Ligue Algérienne de Défense des Droits de l’Homme
– LADDH –

Alger le 21/05/2002

Communiqué

L’arrestation et la mise sous mandat de dépôt le 20 mai 2002 par le procureur de la république près le tribunal de Bir Mourad Raïs, de Khelil Abderrahmane membre de la LADDH, sous le chef d’inculpation d' » incitation à attroupement non armé  » fait partie d’uneentreprise de harcèlement qui vise depuis plusieurs mois les Défenseurs des droits de l’Homme.

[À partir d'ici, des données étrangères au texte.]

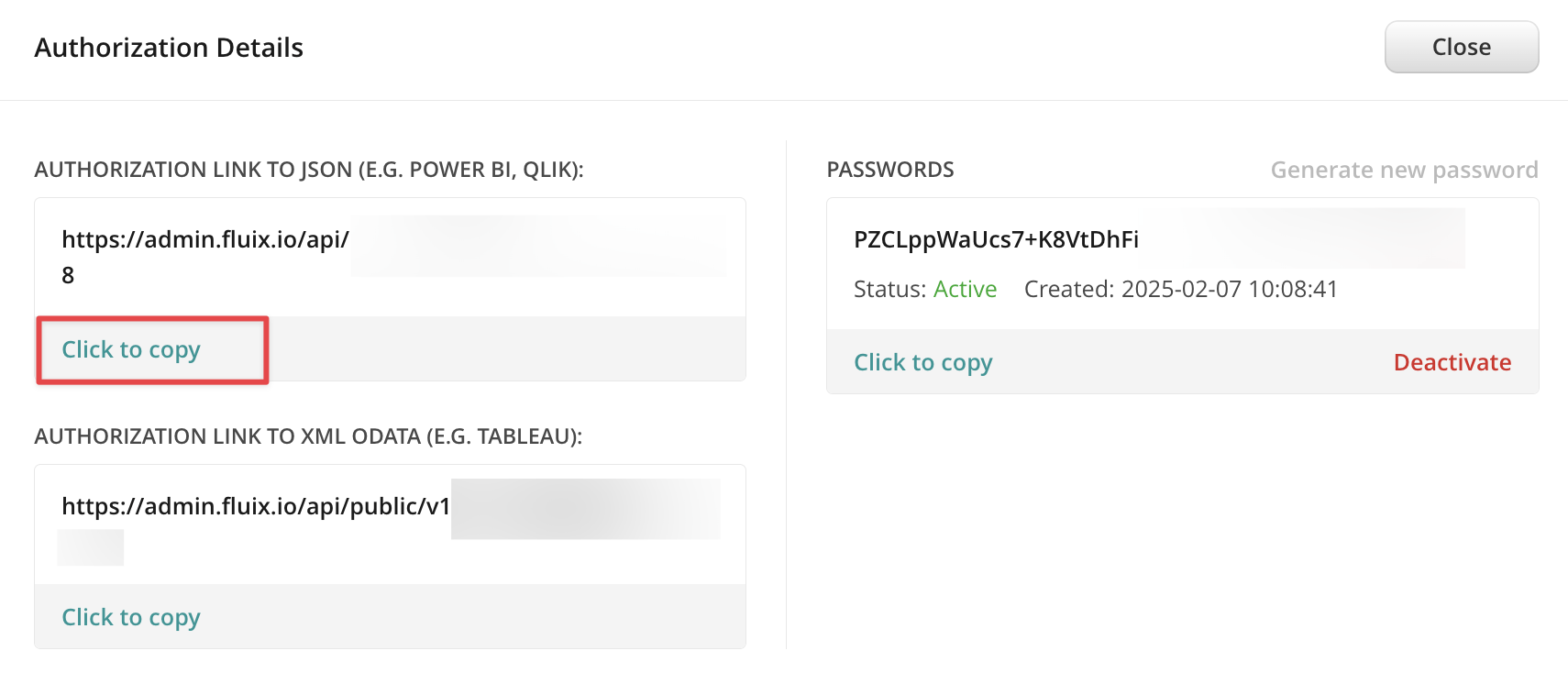Click the blurred portion of the JSON link

point(537,246)
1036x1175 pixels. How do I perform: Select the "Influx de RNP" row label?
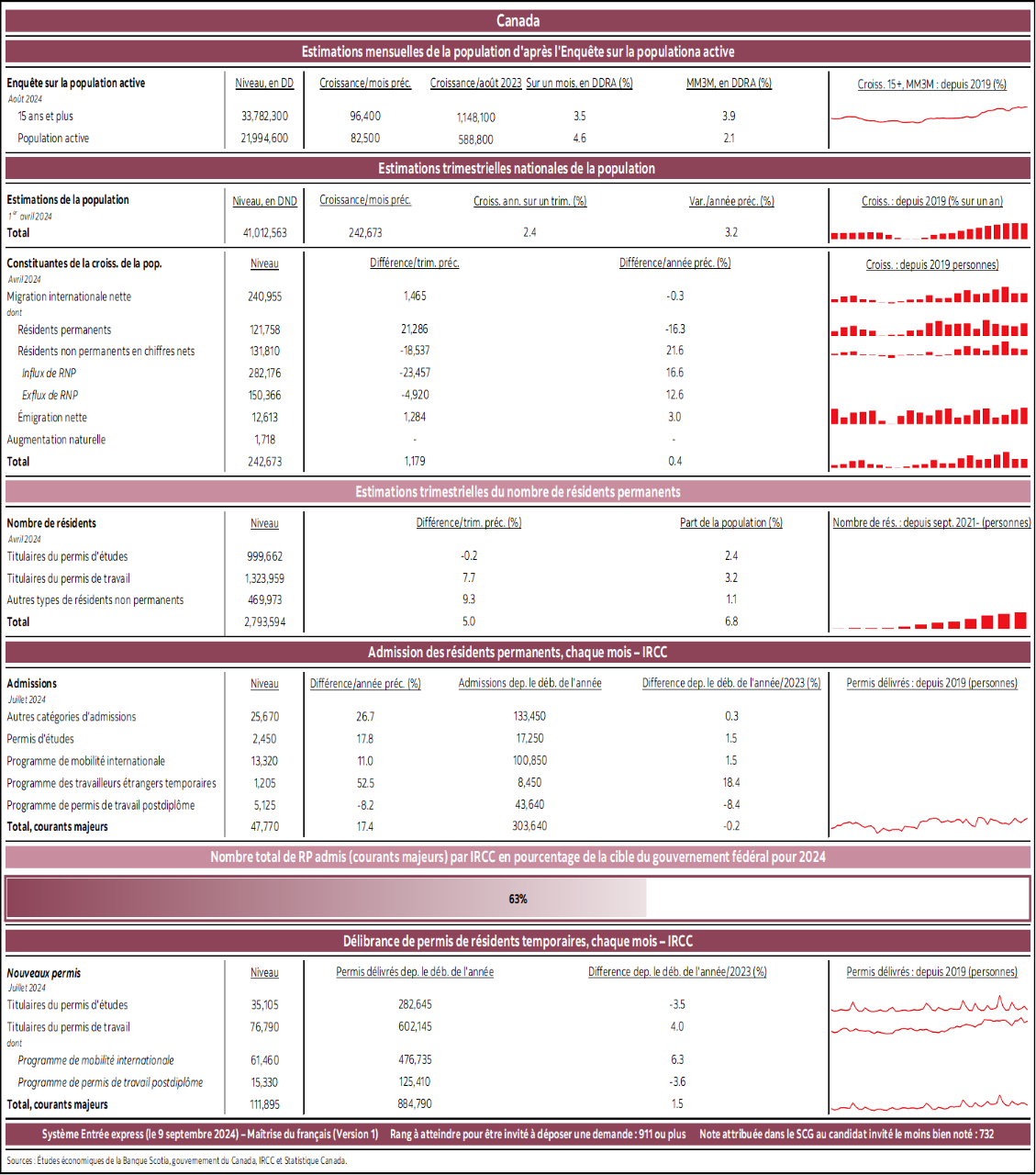coord(50,373)
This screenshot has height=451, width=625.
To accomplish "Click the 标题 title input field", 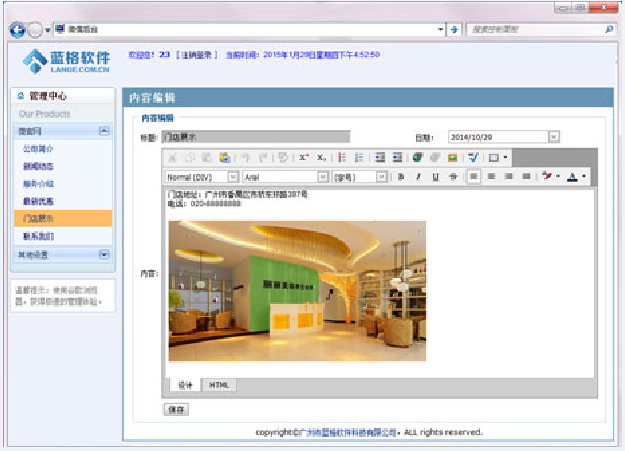I will coord(255,137).
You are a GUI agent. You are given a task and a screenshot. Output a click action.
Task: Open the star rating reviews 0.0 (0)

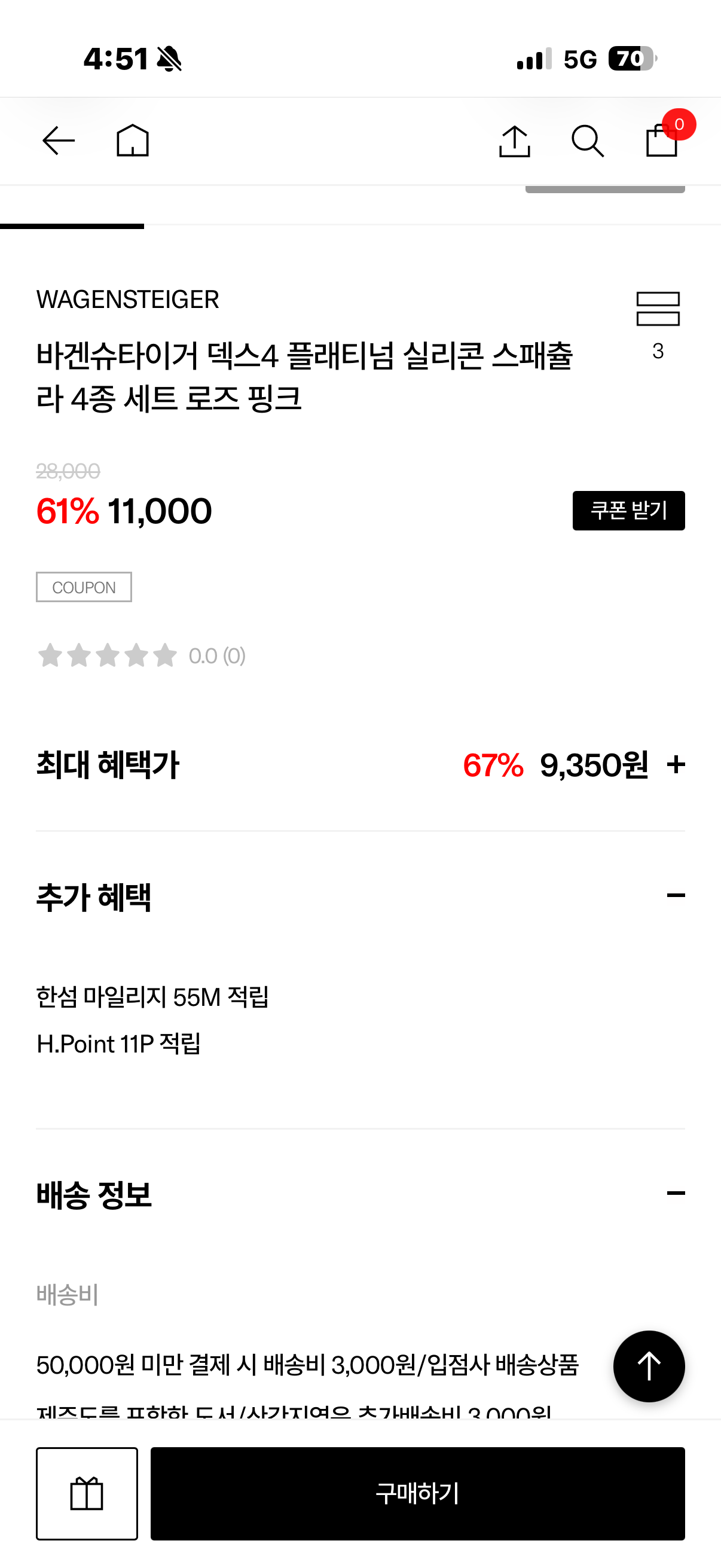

La LADDH juge que cette arrestation ainsi que celle de Sid Ahmed Mourad sont arbitraires.

Après le procès et la condamnation de Mohamed Hadj Smaïn membre de la LADDH à Relizane, puis celle de Larbi Tahar à Labiod Sidi Cheikh, c’est au tour de Khelil Abdehamane, déjà interpellé nominativement à diverses reprises dans ses missions pour la LADDH, de faire les frais de la politique répressive du pouvoir.

La LADDH tient à rappeler que les missions internationalement reconnues d’un défenseur des droits de l’Homme sont de s’informer sur tous les cas d’arrestation et de détention, d’alerter l’opinion et de prendre la défense de tous les prévenus afin de veiller au respect de leurs droits et de leur intégrité physique et morale, tel que stipulé dans la Déclaration sur les défenseurs de l’Homme, adoptée par l’Assemblée générale des Nations Unies, le 9 décembre 1998.

La LADDH, membre de la FIDH appelle, ainsi, à la solidarité internationale des défenseurs des droits de l’Homme pour faire pression sur le gouvernement algérien afin qu’il respecte la Déclaration sur les défenseurs des droits de l’homme, notamment son article 2, en libérant immédiatement et sans condition Khelil Abderrahmane et Sid Ahmed Mourad.

Par ailleurs, la LADDH condamne avec la plus grande fermeté les arrestations massives des étudiants qu’elle considère comme une énième atteinte aux droits et libertés des citoyens. La LADDH se solidarise pleinement avec les familles de toutes les personnes arrêtées et se déclare prête à constituer un collectif d’avocats pour assurer leur défense.
La LADDH dénonce également le scandaleux refus des autorités d’accorder leur droit légal de visite aux familles des détenus qui l’ont demandé, tel que garanti par le Pacte international relatif aux droits civils et politiques.